▶ Work request
Nothing but the lines from the one with "Task: Go back using the BepInEx back arrow" down to the one with "Task: Open the rendering" should be returned, exactly and with both ends included, from the material below.

▶ The data
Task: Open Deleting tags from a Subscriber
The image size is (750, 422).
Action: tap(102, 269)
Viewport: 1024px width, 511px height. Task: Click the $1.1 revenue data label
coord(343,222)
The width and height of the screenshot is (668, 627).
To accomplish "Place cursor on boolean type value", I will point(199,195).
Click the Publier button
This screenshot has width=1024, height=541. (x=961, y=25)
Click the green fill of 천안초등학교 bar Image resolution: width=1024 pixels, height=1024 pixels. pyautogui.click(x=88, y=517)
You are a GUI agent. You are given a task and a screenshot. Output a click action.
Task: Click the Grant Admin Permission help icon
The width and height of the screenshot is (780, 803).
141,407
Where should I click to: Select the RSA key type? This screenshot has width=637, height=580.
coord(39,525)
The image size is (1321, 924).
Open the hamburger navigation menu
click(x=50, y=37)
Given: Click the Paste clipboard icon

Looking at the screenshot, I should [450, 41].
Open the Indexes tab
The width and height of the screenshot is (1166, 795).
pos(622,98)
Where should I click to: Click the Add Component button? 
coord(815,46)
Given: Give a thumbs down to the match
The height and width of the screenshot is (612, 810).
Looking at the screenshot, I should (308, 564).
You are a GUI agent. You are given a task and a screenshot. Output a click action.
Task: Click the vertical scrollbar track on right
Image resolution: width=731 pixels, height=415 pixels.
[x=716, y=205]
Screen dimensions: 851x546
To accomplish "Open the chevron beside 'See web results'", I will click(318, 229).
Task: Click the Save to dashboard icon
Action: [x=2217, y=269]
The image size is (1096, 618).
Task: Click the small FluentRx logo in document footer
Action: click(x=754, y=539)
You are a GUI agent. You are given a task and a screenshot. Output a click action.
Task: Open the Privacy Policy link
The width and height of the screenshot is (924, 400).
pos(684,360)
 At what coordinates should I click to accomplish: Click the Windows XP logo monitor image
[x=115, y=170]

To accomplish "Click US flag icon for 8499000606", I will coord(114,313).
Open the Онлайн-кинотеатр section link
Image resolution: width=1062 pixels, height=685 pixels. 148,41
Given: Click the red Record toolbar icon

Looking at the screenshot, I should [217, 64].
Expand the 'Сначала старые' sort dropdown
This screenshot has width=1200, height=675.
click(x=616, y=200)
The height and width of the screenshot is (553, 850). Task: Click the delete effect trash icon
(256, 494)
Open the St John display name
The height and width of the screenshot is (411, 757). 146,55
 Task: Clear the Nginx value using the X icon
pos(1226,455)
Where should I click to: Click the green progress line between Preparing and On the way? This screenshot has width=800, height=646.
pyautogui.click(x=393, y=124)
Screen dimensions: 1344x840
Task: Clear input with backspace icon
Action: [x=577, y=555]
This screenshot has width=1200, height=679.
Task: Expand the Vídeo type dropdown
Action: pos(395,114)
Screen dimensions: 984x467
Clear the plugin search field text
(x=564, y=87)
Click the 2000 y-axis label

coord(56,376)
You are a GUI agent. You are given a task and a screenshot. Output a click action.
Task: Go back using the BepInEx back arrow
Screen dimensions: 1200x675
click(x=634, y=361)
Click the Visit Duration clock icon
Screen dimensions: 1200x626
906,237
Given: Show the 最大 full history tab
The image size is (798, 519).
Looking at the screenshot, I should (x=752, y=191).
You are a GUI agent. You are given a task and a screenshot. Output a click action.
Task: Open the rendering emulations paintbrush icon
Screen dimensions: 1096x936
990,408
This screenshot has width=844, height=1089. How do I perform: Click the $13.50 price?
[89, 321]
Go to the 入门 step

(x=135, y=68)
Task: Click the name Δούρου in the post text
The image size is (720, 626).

▶ Finished exercise
Task: Go back using the BepInEx back arrow
Screen dimensions: 1200x675
click(x=634, y=361)
Click the Visit Duration clock icon
Screen dimensions: 1200x626
906,237
Given: Show the 最大 full history tab
The image size is (798, 519).
Looking at the screenshot, I should (x=752, y=191).
You are a GUI agent. You are given a task and a screenshot. Output a click action.
Task: Open the rendering emulations paintbrush icon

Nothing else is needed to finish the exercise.